In all, 165 patients were studied, 83 having bowel preparation with sodium picosulphate and the remaining 82 with polyethylene glycol. The response rate was 100%. The mean age of both groups was 60 years (range 25-85 in those given sodium picosulphate and 22-86 in those given polyethylene glycol). The ratio of men to women was similar at both hospitals (0.95 and 0.93). Ten patients (two receiving sodium picosulphate, eight polyethylene glycol; P<0.01) failed to take the full course of preparation. The colonoscopist considered the preparation inadequate in five patients (three receiving sodium picosulphate, two polyethylene glycol; P>0.05), but none of the five had failed to complete bowel preparation. The mean side effect score was 2.9 out of a possible 18 (interquartile range 1-4) in those receiving sodium picosulphate and 3.8 (2-5) in those receiving polyethylene glycol (P<0.001). Sodium picosulphate was rated significantly more favourably than polyethylene glycol (linear analogue score 7.8 (6-10) v 6.3 (4-9); P<0.001).

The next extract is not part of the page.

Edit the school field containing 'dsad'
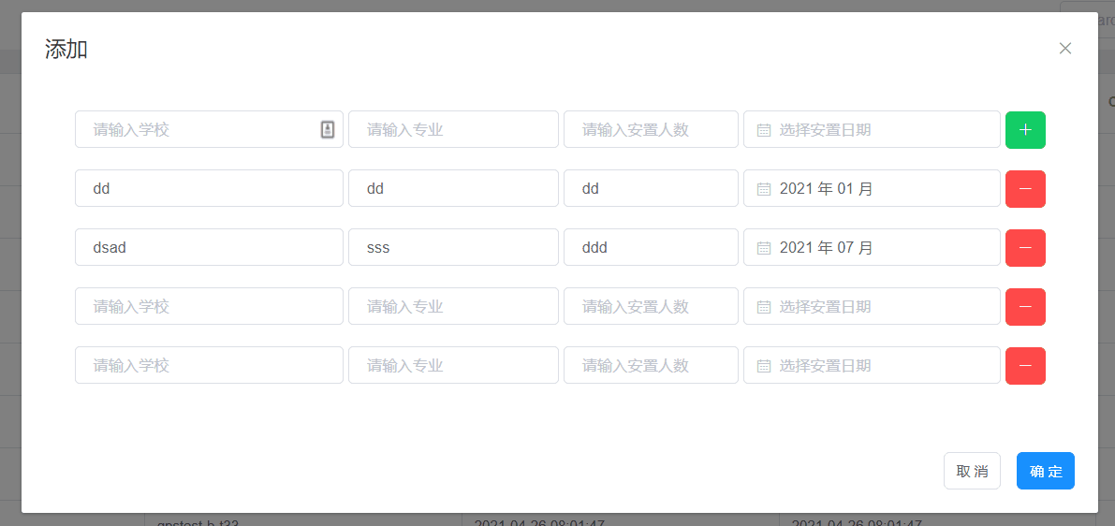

Faecal incontinence was reported by 22 patients (13%)—10 had received sodium picosulphate, 12 polyethylene glycol (P>0.05). Forty two patients reported sleep disturbance, 21 in each group. No patient required medical intervention such as admission, which was confirmed by follow up of patients who missed their colonoscopy appointments. There was no significant correlation between patients' overall rating of the bowel preparation and age (r = 0.13). However, younger patients complained more often than elderly people of taste disturbance (P<0.01), nausea (P<0.05), fullness (P<0.05), and cramp (P<0.01).
Bowel preparation questionnaire
Our results suggest that age in itself is not a specific risk factor for adverse effects of bowel preparation. Indeed, young people report specific side effects more often than do elderly people. Perhaps elderly people are more stoical?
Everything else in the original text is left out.